• [Work to be completed]:
Answer each question using the text on complications of sinus infection.
(a) Through how many primary pathways does infection spread from the paranasal sinuses?
(b) In epidural empyema, between which two structures does purulent material accumulate?
(c) In what age range is orbital cellulitis most commonly seen?

Document text Block Start

The spread of infection from the paranasal sinuses occurs through 2 primary pathways. The first is retrograde spread via valveless diploic veins, driven by thrombus propagation or the release of septic emboli. These veins drain the mucosa of the paranasal sinuses and communicate with the dural venous sinuses. The second mechanism involves direct extension through bone, potentially due to congenital or traumatic defects, sinus wall erosion or dehiscence, or existing foramina [6]. In paediatric patients, sinusitis most commonly affects the maxillary and anterior ethmoidal sinuses [5], as observed in our case (Fig. 1).

Epidural empyema is a rare but serious intracranial complication characterized by the accumulation of purulent material between the dura mater and the skull. It is often secondary to sinusitis and caused by bacteria from the upper respiratory tract. Symptoms can initially mimic those of the primary infection but may progress to altered consciousness and neurological deficits [1].

Orbital cellulitis is a severe infection of the soft tissues surrounding the eye, typically secondary to sinusitis or trauma, and most commonly caused by bacterial pathogens. Symptoms include proptosis, ophthalmoplegia, pain, and systemic manifestations like fever [2]. According to Chandler's staging system [7], orbital cellulitis can be classified into 5 stages:

  • 1.

    Preseptal cellulitis: Inflammation confined within the orbital septum.

  • 2.

    Postseptal cellulitis: Inflammation extending into orbital tissues without abscess formation.

  • 3.

    Subperiosteal abscess: Abscess formation beneath the periosteum of the orbit.

  • 4.

    Orbital abscess: Abscess formation within the orbit.

  • 5.

    Cavernous sinus thrombosis.

Progression through these stages is not inevitable.

The causes of orbital cellulitis include both endogenous and exogenous factors. Endogenous factors, such as the absence of valves between the orbit and sinuses, allow retrograde spread of infections. Conditions like diabetes mellitus and immunosuppression also increase the risk. Exogenous causes include foreign bodies, trauma, eye surgeries, dacryocystitis, infected tumours, and mucormycosis. Orbital cellulitis is most commonly seen in children aged 1–7 years, as their immune systems are still developing [8].

Document text Block End
Supplied information Block Start

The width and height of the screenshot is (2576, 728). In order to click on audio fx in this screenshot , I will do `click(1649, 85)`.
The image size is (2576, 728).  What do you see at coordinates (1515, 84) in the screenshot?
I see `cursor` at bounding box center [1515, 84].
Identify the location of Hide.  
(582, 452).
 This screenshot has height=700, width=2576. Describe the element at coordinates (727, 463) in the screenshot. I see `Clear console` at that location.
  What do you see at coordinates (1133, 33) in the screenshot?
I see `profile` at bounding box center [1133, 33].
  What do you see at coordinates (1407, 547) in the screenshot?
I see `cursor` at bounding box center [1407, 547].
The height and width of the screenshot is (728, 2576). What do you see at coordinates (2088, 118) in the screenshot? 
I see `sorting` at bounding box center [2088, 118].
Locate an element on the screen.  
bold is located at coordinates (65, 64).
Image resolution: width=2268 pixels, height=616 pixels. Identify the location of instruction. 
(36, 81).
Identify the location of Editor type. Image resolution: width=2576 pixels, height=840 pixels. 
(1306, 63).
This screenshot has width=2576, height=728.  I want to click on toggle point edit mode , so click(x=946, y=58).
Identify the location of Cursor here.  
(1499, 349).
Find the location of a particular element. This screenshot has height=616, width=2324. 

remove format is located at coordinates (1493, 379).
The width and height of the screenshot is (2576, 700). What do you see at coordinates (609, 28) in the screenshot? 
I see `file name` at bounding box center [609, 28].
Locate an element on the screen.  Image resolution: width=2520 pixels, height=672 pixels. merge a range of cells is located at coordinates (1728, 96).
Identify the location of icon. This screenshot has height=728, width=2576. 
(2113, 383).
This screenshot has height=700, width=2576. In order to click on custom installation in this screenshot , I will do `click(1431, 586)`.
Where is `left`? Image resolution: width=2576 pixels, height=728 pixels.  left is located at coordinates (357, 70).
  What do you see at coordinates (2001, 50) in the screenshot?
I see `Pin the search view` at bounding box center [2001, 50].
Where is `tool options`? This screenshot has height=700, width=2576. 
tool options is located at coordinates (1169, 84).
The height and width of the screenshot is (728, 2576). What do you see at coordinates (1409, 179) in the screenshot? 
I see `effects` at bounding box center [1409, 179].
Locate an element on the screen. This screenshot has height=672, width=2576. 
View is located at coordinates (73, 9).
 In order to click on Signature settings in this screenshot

Supplied information Block End

• [Reply to the task]:
(a) Two.
(b) The dura mater and the skull.
(c) Children aged 1–7 years.